During real-time operations, horizontal well correlation technology enables geoscientists to pinpoint the current stratigraphic position of the bit, while a look-ahead well plan indicates where the wellbore will go if it proceeds along the current trajectory.

'Automated workflow re-execution' or dynamic updating ensures that any change made to any interpreted surface in the existing 3D model-say, repicking a top or adding a new data point while geosteering-instantly revises every associated surface, while honouring all the hard data.

Thus, each new logging-while-drilling correlation automatically shifts the top and base of the target reservoir accordingly.

Targets that are now too high or low can be fine-tuned simply by moving them onscreen.

The collaborative well planning system immediately projects an updated look-ahead well path to the optimal target location ahead of the bit. Alternatively, the team can establish a set distance between the well path and any reference surface, such as the top of the reservoir.

Whenever new data points modify the structural interpretation, the software automatically revises the 3D model, the targets, and the look ahead well plan to maintain the proper distance-without any manual intervention whatsoever.
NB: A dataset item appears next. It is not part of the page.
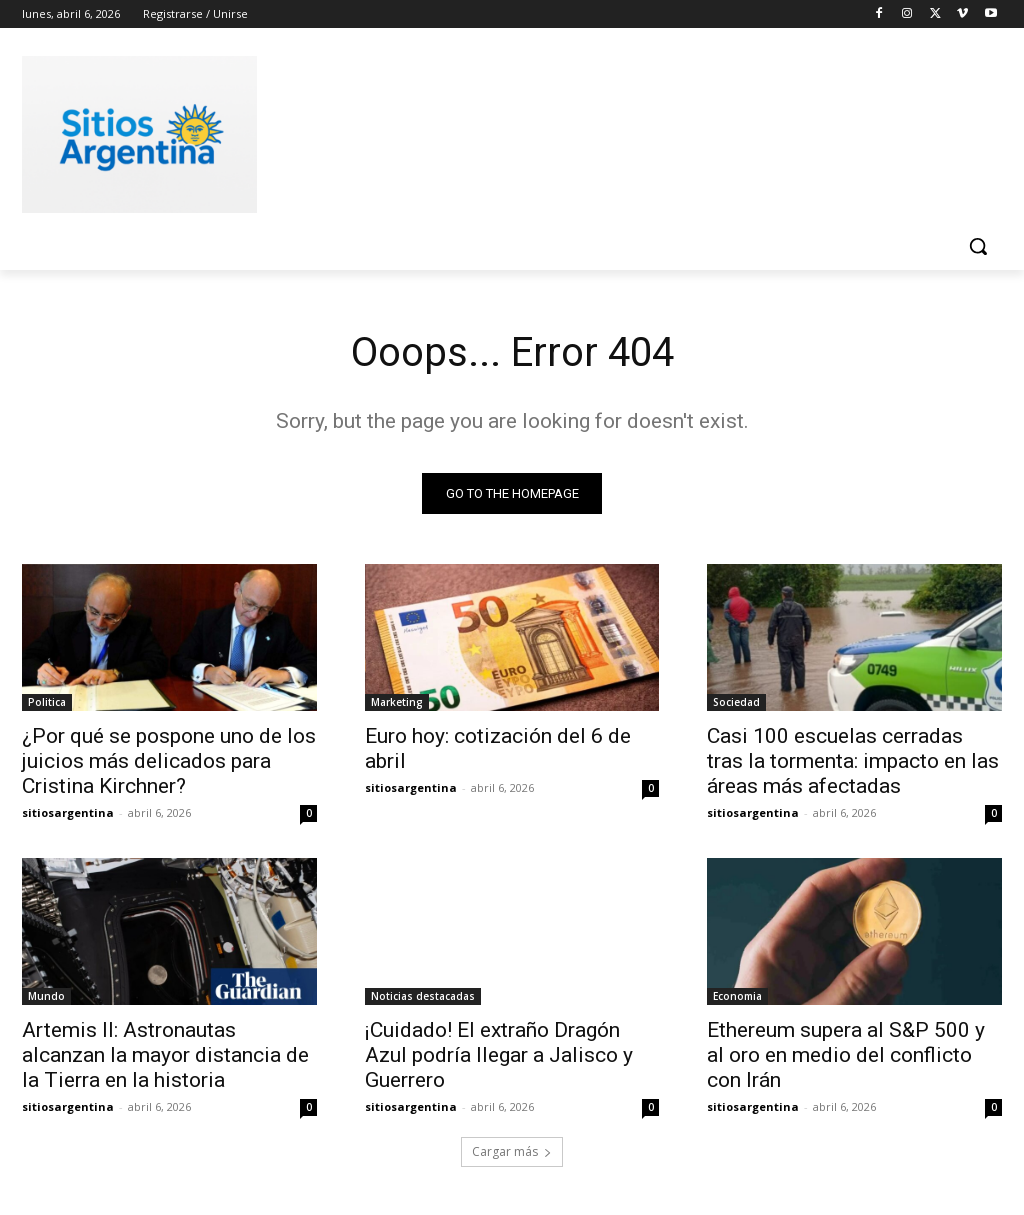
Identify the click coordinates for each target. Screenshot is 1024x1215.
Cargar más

As such, operators can stay in the sweet spot all the way to total depth. (Fig.5)


Off shore case study

One of the world's largest oil companies field tested the enhanced collaborative asset planning software to evaluate early development alternatives in an offshore environment with a number of seabed and shallow drilling hazards.

The goal was to select reservoir targets, identify viable drilling locations, create multiple well paths that met fracture pressure constraints, determine drilling costs based on an existing cost model, and present development concepts to partners as quickly as possible.
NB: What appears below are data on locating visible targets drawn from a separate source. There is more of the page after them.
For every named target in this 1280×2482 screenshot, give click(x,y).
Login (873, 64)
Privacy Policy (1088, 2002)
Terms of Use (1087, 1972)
Utilizing a wide variety of geotechnical data, a multi-domain team set up the model in two days, automatically generated development scenarios that met all their constraints within two hours, quality-controlled the results in another four hours, and presented targets, trajectories, drilling locations, and estimated costs to partners the very same day.

The team's drilling engineer stated, 'We did in one day what could have taken a month of cross-discipline iterations and data transfer.'

Onshore case study

Operators of fast-paced, high-volume onshore drilling programs have begun to experiment with it as well (Fig. 6).An independent operator of an unconventional U.S. play was one of the first.

To effectively produce tight gas sands having limited drainage areas in the Piceance basin of Western Colorado, the operator planned to drill hundreds or thousands of wells in some rather rugged topography.

Pad locations were limited due to terrain, wildlife populations and migration pathways, and other surface restrictions-roads, power lines, lakes, wetlands, towns and buildings.

Planning huge numbers of safe, drillable well trajectories proved overwhelming. Long well planning cycles or miscalculations would have been extremely costly.

The new asset planning technology enabled the company's geologists and engineers to quickly design and optimize large numbers of sustainable well plans from restricted surface locations. They were able to keep pace with aggressive rig schedules, minimizing cycle times while maximizing reservoir coverage, enhancing production, and reducing capital expenditures.